Copy the data below verbatim, beginning at the line that contains "Image resolution: width=980" and ending after the line that contains "Action: tap(511, 214)".
[begin Raw records]
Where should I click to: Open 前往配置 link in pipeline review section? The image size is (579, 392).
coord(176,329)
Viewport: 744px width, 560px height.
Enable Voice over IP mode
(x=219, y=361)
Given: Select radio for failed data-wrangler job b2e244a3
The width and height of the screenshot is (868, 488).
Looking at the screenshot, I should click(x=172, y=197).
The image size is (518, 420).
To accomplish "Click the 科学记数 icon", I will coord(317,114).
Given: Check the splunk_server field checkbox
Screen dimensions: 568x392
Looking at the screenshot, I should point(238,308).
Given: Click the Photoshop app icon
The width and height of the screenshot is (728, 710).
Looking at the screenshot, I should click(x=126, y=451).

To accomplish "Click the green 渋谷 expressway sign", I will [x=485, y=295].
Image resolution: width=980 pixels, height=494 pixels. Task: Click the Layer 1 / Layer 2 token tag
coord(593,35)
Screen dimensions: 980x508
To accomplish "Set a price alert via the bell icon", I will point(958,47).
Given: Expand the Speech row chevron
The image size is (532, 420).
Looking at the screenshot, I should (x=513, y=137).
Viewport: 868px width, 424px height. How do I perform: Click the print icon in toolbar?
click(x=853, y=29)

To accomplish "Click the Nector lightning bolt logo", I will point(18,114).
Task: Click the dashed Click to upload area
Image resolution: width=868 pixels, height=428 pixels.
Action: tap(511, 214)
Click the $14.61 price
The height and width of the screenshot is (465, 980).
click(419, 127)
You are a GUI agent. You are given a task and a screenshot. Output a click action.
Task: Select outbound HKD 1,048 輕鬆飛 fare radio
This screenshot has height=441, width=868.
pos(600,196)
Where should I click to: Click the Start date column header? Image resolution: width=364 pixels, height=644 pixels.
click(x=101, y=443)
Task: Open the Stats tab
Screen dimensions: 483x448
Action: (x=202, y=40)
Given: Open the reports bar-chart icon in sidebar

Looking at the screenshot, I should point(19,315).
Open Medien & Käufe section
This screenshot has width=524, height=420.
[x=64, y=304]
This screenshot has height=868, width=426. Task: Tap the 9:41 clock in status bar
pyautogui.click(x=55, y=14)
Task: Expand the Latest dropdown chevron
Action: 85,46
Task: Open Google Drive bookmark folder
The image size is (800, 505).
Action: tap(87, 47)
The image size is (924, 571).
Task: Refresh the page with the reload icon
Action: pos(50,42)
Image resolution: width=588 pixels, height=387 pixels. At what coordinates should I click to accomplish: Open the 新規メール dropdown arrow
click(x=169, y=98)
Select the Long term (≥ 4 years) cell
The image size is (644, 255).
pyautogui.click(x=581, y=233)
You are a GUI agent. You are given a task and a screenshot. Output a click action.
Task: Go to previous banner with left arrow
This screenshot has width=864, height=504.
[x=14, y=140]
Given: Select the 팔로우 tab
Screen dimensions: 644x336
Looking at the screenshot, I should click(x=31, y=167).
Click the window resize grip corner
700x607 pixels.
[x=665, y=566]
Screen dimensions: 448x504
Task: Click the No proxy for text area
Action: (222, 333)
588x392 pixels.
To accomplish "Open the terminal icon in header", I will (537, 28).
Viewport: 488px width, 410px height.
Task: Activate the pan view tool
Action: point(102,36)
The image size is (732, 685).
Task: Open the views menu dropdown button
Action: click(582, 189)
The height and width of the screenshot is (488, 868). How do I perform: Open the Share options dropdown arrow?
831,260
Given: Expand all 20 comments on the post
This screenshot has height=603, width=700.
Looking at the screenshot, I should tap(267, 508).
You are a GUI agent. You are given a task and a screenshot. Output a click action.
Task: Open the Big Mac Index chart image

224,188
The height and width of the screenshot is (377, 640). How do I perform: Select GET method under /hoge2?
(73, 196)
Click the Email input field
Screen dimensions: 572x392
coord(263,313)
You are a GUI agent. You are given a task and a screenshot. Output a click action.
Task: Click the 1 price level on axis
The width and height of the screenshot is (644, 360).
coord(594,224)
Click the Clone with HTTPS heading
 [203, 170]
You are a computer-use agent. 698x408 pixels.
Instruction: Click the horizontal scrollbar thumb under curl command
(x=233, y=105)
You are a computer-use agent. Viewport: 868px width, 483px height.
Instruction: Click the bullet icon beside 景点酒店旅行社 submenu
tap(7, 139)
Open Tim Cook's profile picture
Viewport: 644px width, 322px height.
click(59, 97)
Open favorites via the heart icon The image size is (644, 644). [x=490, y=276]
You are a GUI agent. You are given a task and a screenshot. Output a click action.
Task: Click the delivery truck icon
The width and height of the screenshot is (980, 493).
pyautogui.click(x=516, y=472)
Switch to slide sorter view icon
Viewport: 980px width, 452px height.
[end Raw records]
**The completed task:**
Image resolution: width=980 pixels, height=494 pixels. Task: Click the Layer 1 / Layer 2 token tag
coord(593,35)
Screen dimensions: 980x508
To accomplish "Set a price alert via the bell icon", I will point(958,47).
Given: Expand the Speech row chevron
The image size is (532, 420).
Looking at the screenshot, I should (x=513, y=137).
Viewport: 868px width, 424px height. How do I perform: Click the print icon in toolbar?
click(x=853, y=29)

To accomplish "Click the Nector lightning bolt logo", I will point(18,114).
Task: Click the dashed Click to upload area
Image resolution: width=868 pixels, height=428 pixels.
Action: tap(511, 214)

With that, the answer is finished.